Em Morro de São Paulo, na Bahia, e em outros 11 destinos turísticos no Brasil, a cobrança de uma taxa para acesso a áreas de preservação já é uma realidade

Da redação

Por Da redação

Destinos turísticos brasileiros adotam taxa para visitantes e dividem opiniões
Taxa de turismo divide opiniões
Reprodução/Band

A cobrança de uma taxa para acesso a destinos turísticos no Brasil tem se tornado mais comum, dividindo a opinião de viajantes. Em Morro de São Paulo, na Bahia, a Tarifa por Uso do Patrimônio do Arquipélago é cobrada desde 2019 e já passou por dois reajustes. 

O motorista Joacir Schmitz, que viajou com a esposa, pagou R$ 100 e expressou sua insatisfação: "Eu achei um absurdo, porque eu vim para turistar e tu vai gastar, tu depende da ilha, né?

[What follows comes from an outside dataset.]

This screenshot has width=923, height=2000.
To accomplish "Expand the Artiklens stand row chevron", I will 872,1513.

Daí eu tenho que pagar pra poder ir visitar a ilha, eu acho um absurdo".

Em contrapartida, um turista espanhol não viu problemas em pagar a tarifa. O secretário de Turismo de Cairu, Cláudio Brito, explica que o valor arrecadado é investido na preservação do local. 

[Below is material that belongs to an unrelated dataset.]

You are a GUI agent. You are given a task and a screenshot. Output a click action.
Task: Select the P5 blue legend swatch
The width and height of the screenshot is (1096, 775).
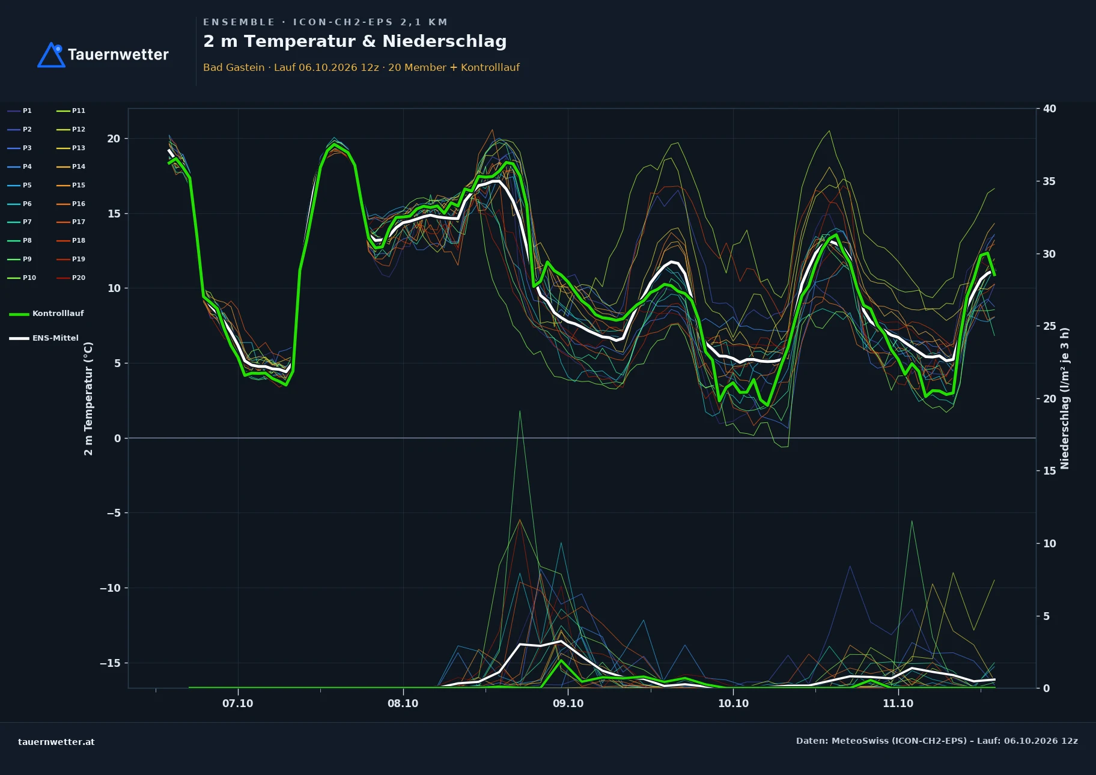click(14, 186)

A verba é destinada, prioritariamente, para a retirada de lixo da ilha, que acumula cerca de 25 toneladas de resíduos por dia.

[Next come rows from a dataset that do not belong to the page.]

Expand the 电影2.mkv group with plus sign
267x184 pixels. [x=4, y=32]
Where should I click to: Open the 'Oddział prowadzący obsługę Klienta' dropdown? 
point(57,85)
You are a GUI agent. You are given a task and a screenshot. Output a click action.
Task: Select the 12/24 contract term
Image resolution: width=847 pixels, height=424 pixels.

A preservação também se estende às piscinas naturais, com demarcação e ordenamento para que as embarcações não atinjam os corais, além da limpeza das praias.

Cidades que já cobram ou avaliam a taxa

Atualmente, pelo menos 12 destinos brasileiros já adotam algum tipo de tarifa para visitantes. A lista inclui Fernando de Noronha, Jalapão, Bombinhas e Gramado. A tendência de adoção da cobrança deve aumentar.

Em Porto Seguro, também na Bahia, a medida é avaliada para entrar em vigor no próximo ano. Já em Ilhabela, no litoral de São Paulo, a cobrança será retomada em dezembro, durante a alta temporada de verão. 

A cidade de Aparecida, no interior paulista, apresentou um projeto para criar uma contribuição, enquanto Campos do Jordão planeja adotar uma taxa ambiental para veículos.